Problem to solve: Report each line of the records below that uses the word "badge".

Available records:
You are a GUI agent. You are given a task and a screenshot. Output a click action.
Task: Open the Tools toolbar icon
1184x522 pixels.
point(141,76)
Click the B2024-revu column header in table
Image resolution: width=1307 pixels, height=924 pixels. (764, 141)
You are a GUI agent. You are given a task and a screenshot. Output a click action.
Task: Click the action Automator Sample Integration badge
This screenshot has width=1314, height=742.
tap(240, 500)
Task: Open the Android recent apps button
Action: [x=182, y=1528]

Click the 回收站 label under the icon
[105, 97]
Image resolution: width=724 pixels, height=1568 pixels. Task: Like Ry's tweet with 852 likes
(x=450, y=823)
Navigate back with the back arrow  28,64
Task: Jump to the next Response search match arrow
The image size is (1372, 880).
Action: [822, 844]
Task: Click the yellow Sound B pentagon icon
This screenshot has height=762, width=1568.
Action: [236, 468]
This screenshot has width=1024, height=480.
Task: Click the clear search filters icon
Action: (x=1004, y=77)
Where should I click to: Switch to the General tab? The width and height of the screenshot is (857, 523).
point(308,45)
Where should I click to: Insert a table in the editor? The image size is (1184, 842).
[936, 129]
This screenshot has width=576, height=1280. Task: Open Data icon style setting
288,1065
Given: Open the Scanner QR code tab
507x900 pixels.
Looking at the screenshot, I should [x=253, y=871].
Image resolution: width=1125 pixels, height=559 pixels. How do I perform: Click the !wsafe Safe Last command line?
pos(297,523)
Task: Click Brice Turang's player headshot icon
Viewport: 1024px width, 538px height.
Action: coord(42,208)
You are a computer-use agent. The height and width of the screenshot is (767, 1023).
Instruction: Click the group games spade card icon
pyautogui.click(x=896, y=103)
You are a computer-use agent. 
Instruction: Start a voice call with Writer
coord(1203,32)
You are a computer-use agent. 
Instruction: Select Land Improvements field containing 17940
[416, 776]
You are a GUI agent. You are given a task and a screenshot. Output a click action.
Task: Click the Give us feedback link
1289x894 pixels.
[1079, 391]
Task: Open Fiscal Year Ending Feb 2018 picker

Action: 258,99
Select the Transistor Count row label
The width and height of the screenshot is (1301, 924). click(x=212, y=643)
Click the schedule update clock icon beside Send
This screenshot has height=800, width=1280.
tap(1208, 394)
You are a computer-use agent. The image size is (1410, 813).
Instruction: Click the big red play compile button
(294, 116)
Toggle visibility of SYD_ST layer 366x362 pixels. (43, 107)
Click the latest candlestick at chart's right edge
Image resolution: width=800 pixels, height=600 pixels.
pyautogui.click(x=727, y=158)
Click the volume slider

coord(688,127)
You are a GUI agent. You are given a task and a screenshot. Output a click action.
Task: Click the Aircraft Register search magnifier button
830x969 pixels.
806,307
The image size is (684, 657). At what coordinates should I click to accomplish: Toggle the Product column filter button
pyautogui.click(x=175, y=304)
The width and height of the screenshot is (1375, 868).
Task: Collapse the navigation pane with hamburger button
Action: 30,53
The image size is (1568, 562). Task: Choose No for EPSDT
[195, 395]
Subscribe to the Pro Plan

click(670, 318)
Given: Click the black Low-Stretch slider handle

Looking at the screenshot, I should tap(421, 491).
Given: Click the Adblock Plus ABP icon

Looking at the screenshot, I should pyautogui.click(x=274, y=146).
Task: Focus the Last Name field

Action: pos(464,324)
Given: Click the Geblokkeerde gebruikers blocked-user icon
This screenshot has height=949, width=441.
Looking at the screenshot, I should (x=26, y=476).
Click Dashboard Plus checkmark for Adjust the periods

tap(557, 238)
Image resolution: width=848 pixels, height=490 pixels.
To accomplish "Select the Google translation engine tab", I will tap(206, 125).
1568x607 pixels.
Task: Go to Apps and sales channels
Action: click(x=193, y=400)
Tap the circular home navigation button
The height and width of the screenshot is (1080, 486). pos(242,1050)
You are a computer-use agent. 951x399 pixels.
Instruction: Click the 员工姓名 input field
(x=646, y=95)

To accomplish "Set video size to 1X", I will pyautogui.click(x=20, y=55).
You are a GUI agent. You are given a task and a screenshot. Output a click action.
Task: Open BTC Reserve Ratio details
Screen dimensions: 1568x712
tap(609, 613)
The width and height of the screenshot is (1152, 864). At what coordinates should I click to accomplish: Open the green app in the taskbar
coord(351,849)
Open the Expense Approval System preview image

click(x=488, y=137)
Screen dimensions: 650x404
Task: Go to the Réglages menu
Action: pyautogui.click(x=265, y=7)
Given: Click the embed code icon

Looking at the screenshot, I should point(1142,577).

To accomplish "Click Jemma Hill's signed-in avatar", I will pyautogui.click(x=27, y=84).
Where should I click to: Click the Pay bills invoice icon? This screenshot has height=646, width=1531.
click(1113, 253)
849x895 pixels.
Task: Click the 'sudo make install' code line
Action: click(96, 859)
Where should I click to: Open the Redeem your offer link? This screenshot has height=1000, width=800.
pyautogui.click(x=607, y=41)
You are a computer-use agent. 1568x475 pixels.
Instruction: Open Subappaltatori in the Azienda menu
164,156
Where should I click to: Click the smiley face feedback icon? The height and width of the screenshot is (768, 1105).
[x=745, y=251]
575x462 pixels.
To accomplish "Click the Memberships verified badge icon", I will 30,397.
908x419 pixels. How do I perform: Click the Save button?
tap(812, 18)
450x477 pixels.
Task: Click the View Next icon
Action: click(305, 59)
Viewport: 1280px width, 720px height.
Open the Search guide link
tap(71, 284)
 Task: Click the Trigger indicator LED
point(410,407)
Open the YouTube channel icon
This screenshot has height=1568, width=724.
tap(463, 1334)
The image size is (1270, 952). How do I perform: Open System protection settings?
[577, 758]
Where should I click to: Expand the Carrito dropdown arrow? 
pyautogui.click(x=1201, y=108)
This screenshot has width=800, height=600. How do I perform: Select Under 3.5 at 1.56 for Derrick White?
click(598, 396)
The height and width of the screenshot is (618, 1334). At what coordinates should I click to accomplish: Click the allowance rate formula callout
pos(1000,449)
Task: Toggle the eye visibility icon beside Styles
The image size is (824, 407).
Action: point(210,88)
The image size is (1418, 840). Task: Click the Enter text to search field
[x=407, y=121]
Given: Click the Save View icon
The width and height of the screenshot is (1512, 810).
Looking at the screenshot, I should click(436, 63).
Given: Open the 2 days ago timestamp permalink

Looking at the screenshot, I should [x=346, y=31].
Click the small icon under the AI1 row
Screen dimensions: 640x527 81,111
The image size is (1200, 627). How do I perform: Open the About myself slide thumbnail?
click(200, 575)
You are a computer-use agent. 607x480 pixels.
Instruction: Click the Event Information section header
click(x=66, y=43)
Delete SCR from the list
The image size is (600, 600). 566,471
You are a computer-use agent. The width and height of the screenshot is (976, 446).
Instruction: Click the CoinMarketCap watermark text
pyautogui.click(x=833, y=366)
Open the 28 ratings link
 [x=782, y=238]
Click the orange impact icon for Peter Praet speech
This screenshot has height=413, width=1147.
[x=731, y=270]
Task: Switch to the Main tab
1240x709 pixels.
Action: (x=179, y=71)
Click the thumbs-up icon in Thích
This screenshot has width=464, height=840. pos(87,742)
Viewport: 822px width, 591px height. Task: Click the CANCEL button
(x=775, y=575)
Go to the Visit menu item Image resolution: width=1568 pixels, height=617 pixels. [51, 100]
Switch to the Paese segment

Solution for this task:
Task: Click the action Automator Sample Integration badge
To accomplish "Click the Memberships verified badge icon", I will 30,397.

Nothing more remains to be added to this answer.